Câmara analisa criação de 550 cargos para o Insaes

Autarquia para avaliar ensino superior já tem nome: Insaes. Se for transformada em lei, 550 cargos efetivos poderão ser criados.

A Câmara analisa o Projeto de Lei 4372/12, do Executivo, que cria uma autarquia específica para avaliar e supervisionar os cursos de graduação e as instituições federais e privadas de ensino superior existentes no Brasil. O novo órgão será responsável também pela certificação das entidades beneficentes que atuam na área de educação superior e básica.

Se aprovado pelo Congresso, o futuro Instituto Nacional de Supervisão e Avaliação da Educação Superior (Insaes) será vinculado ao Ministério da Educação (MEC) e assumirá uma tarefa que hoje é do Instituto Nacional de Estudos e Pesquisas Educacionais Anísio Teixeira (Inep) – a autarquia responsável pelo Exame Nacional do Ensino Médio (Enem).

A proposta é assinada por três ministros: a do Planejamento, Miriam Belchior; o da Educação, Aloizio Mercadante; e o da Fazenda, Guido Mantega.

Se o PL 4372/12 se tornar lei, poderão ser criados 350 cargos de especialista em avaliação e supervisão da educação superior, 150 de analista administrativo e 50 de técnico administrativo.

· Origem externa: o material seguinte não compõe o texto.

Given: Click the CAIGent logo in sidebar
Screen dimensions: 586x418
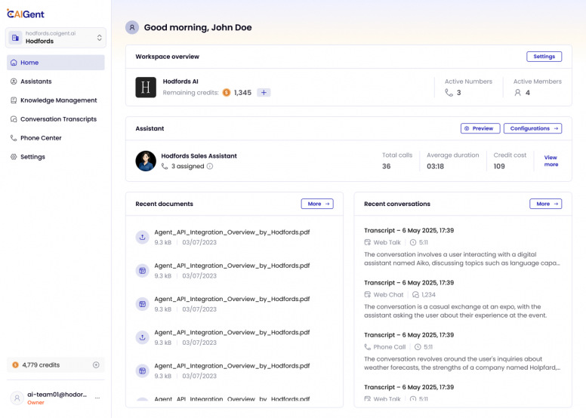Looking at the screenshot, I should click(x=25, y=14).
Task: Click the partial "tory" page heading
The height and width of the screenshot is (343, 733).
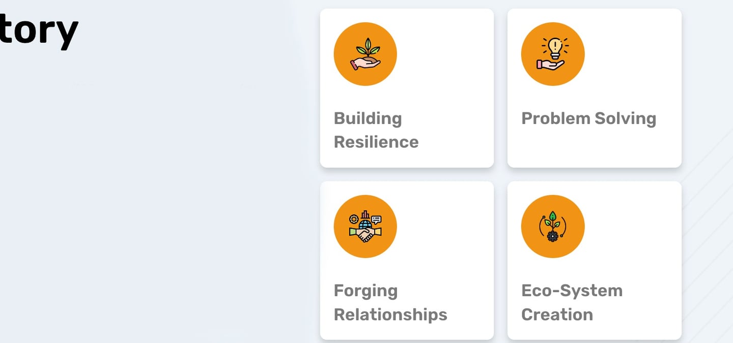Action: pyautogui.click(x=39, y=30)
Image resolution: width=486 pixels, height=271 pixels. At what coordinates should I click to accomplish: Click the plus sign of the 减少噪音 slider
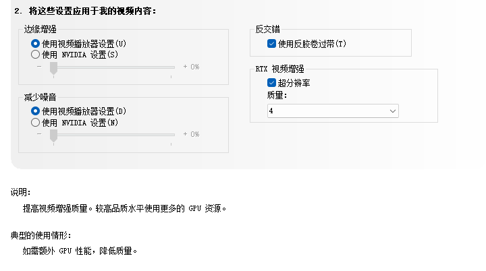pos(185,134)
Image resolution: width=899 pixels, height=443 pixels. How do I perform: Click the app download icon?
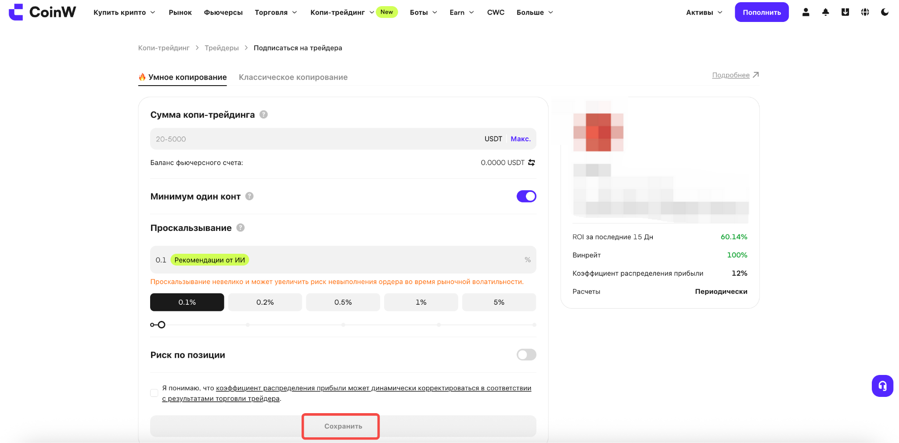click(845, 12)
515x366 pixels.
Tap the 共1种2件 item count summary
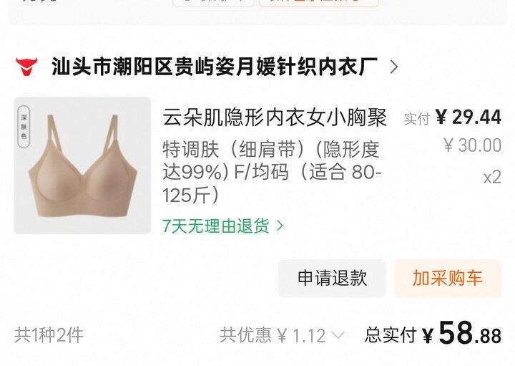coord(49,335)
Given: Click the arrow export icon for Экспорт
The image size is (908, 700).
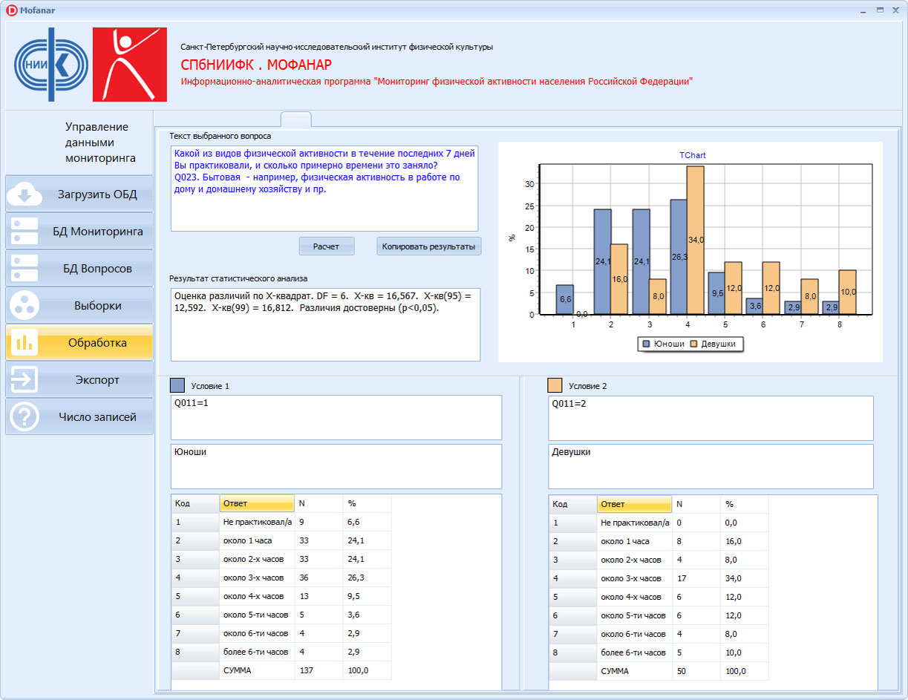Looking at the screenshot, I should pos(24,380).
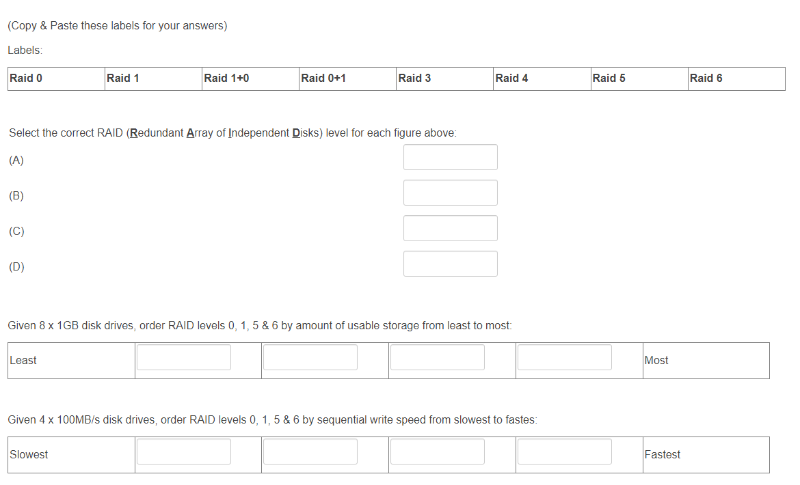800x485 pixels.
Task: Click the answer box for figure (A)
Action: [x=450, y=157]
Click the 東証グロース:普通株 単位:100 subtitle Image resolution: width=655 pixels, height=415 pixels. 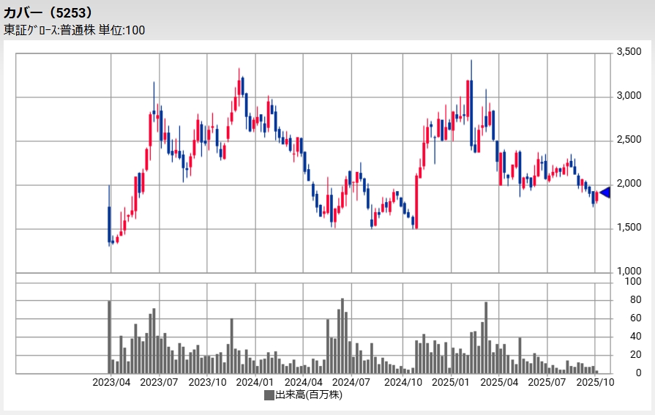coord(75,30)
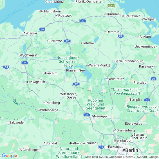Click the Ruppiner Wald- und Seengebiet label
The height and width of the screenshot is (159, 159).
tap(95, 104)
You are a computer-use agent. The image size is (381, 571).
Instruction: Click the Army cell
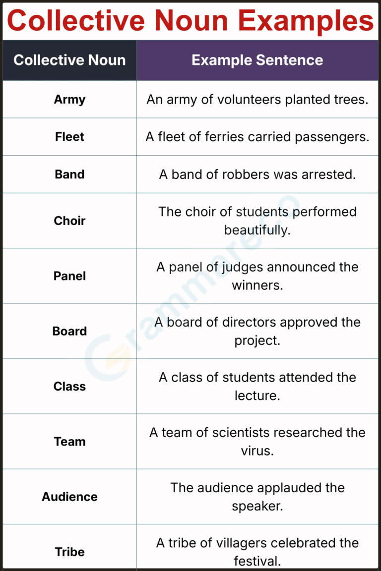69,100
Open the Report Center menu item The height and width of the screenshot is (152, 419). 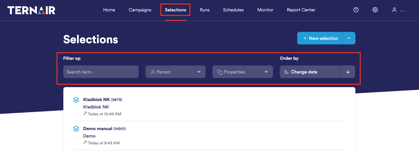(301, 10)
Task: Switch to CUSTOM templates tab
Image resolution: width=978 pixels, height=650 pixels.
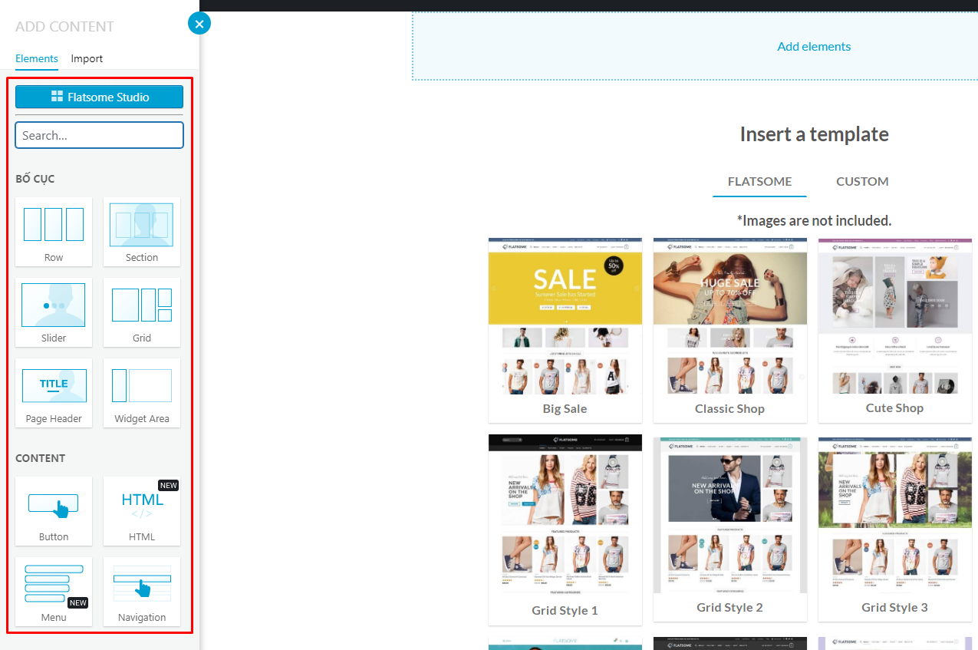Action: (x=862, y=181)

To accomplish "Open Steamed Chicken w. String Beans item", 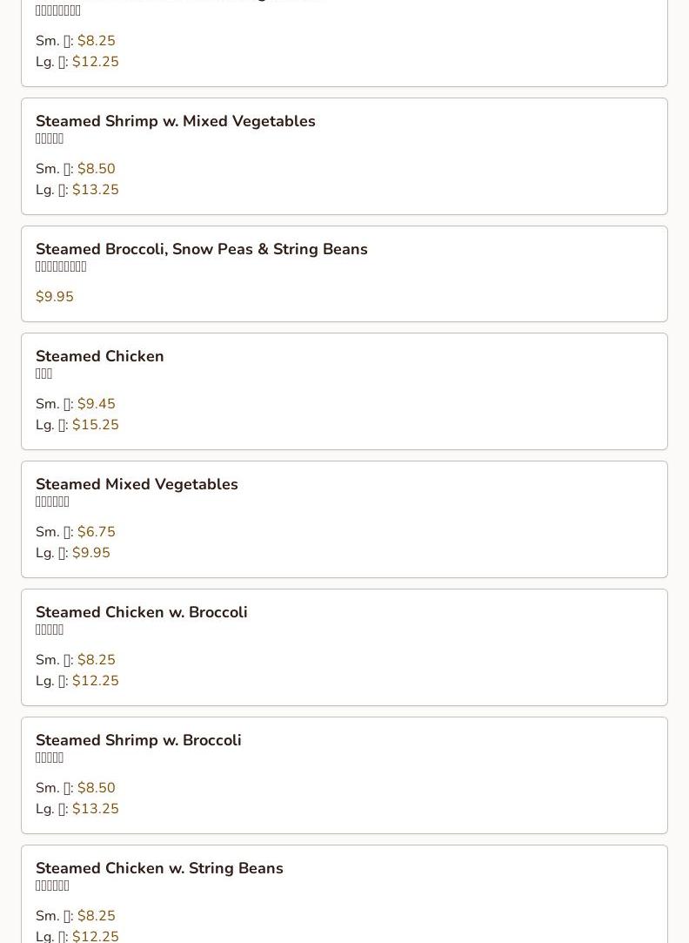I will click(159, 868).
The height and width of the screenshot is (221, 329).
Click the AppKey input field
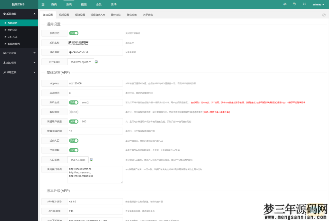[95, 83]
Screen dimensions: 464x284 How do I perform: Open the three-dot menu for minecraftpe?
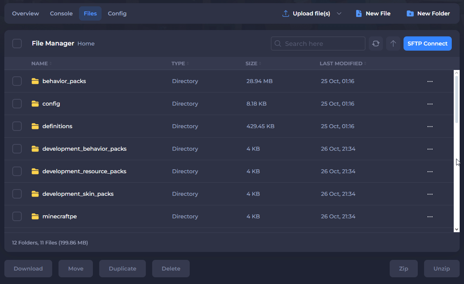430,217

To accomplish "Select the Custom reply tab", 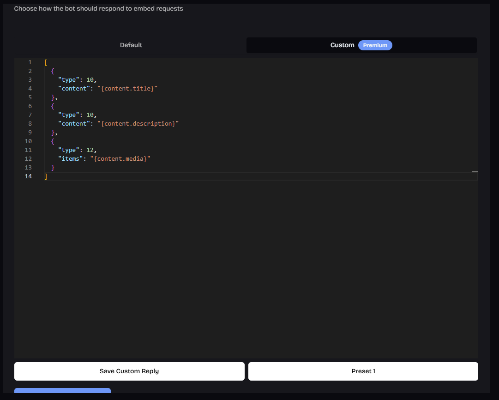I will [x=342, y=45].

Criação dos cargos não gerará impacto orçamentário

O governo ressalta que a criação dos cargos efetivos não ocasionará impacto orçamentário imediato. Só haverá aumento de despesas quando os concursos públicos para o preenchimento das vagas forem autorizados. A expectativa é que o provimento dos cargos tenha início a partir de 2014, ocasionando impacto de R$ 43,4 milhões se o preenchimento for integral.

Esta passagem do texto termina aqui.